Test Review: Shipley-2 Manual

Abstract

The Shipley-2 (Shipley, Gruber, Martin, & Klein, 2009) is a revised and restandardized version of the Shipley Institute of Living Scale (Shipley, 1940), a brief yet robust measure of cognitive functioning and impairment. Like the previous version, the Shipley-2 assesses crystallized ability, which is gained through education and experience, and fluid cognitive ability, which is the capacity to use logic to learn and acquire new information or solve problems, as two distinct aspects of cognitive ability. According to Shipley et al. (2009), “These two aspects were proven to provide a well-grounded perspective in cognitive ability that has held up to scientific scrutiny and practical application” (p. 3). The Shipley-2 can also be used to reveal cognitive impairment by uncovering discrepancies between crystallized and fluid intelligence. In contrast to the previous version, the Shipley-2 has its own large, nationally representative sample and can be used with confidence in a broad array of clinical and educational applications without reference to scores from other instruments. In addition, the Shipley-2, with its extended age range, can be used with persons aged 7 through 89 in a group or individually. The test may not be appropriate for individuals whose first language is not English or who have uncorrected visual impairment. Although the test is self-administered, administration must be monitored by a person familiar and competent with psychological or educational testing. It can be administered and scored in 25 min. The test results should be used in conjunction with other information derived from concurrent or former assessments, detailed interviews and history taking, and observations.

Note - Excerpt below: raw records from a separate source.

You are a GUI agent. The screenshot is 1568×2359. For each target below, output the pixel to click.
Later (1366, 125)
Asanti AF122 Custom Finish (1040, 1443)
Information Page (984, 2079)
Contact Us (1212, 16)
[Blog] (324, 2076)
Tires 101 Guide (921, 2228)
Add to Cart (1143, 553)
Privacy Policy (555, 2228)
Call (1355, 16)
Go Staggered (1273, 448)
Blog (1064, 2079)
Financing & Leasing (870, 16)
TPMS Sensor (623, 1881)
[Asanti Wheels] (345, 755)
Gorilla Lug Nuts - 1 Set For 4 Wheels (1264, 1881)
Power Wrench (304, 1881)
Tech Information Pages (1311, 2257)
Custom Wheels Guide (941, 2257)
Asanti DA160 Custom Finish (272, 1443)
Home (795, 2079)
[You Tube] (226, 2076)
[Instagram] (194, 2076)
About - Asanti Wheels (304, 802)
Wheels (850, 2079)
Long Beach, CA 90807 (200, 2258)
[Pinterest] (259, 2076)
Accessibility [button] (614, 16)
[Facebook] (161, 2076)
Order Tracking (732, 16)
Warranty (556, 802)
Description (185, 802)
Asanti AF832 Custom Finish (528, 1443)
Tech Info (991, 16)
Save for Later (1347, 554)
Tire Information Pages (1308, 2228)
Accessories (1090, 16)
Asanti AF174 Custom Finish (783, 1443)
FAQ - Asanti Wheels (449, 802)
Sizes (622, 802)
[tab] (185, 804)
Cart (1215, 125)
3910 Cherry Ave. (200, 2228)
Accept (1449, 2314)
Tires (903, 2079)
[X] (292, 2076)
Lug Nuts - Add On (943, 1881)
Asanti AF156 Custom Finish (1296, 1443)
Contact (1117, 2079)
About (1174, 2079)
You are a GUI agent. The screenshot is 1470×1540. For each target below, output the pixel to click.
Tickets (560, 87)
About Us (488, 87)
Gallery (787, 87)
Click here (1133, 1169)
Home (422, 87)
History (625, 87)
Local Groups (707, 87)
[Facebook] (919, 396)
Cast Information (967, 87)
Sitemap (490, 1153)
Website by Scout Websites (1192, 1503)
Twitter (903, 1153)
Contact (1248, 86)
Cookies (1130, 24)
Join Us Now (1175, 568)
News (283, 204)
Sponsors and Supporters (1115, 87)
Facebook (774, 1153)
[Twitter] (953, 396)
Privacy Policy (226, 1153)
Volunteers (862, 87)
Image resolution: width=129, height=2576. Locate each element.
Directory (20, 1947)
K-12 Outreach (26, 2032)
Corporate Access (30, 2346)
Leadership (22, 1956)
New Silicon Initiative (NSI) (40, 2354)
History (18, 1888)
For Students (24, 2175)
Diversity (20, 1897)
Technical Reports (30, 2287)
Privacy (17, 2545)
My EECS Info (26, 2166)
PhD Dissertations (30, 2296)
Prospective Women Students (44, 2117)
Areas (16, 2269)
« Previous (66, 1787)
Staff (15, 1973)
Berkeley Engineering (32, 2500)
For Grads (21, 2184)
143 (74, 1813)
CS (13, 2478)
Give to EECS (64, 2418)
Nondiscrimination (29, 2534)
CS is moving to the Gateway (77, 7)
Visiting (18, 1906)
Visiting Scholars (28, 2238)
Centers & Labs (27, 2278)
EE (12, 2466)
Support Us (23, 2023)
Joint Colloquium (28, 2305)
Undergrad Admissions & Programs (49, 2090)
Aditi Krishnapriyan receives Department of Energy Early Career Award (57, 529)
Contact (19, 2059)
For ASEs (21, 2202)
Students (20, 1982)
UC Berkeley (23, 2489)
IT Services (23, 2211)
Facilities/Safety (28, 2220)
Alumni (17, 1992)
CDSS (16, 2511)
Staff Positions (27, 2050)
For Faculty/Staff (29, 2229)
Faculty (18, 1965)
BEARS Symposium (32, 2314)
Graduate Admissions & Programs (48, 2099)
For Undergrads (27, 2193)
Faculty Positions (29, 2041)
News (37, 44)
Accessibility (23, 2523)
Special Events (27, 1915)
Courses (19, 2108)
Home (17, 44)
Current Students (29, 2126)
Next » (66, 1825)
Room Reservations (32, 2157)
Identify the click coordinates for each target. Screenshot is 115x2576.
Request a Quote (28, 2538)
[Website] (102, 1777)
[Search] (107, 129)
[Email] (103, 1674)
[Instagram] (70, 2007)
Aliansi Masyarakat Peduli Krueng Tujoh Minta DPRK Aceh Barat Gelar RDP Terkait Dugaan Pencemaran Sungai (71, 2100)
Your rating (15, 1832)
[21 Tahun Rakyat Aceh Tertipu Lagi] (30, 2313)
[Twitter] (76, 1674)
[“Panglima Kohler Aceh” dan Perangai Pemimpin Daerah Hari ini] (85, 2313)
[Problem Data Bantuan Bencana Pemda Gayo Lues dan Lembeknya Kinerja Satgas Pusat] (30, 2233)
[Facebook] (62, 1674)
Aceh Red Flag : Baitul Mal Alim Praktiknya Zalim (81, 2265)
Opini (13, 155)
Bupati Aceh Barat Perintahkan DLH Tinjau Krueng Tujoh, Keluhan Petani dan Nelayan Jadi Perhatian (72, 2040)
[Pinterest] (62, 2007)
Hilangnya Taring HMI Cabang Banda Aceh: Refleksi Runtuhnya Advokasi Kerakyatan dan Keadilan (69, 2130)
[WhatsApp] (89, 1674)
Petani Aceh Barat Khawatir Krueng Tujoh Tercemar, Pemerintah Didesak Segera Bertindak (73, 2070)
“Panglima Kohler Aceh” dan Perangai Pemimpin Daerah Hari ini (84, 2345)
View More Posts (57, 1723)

Specific Description and Scoring

A standard administration of the Shipley-2 includes the Vocabulary scale to measure crystallized skills and then either the Abstraction scale or the Block Patterns scale to measure fluid reasoning skills. The pair of the Vocabulary and the Abstraction scales loads on verbal skills and yields Composite A score, while the pair of the Vocabulary and the Block Patterns scales loads on nonverbal skills and yields Composite B score. The authors provided a guideline for choosing between Abstraction and Block Patterns scales. Although the test is not a speeded test, each scale has different time limits and the scales can be administered in any order and any combination (excluding the pair of Abstraction and Block Patterns, which cannot be combined for a composite score). Test takers are also asked to provide demographic information, such as age and educational level.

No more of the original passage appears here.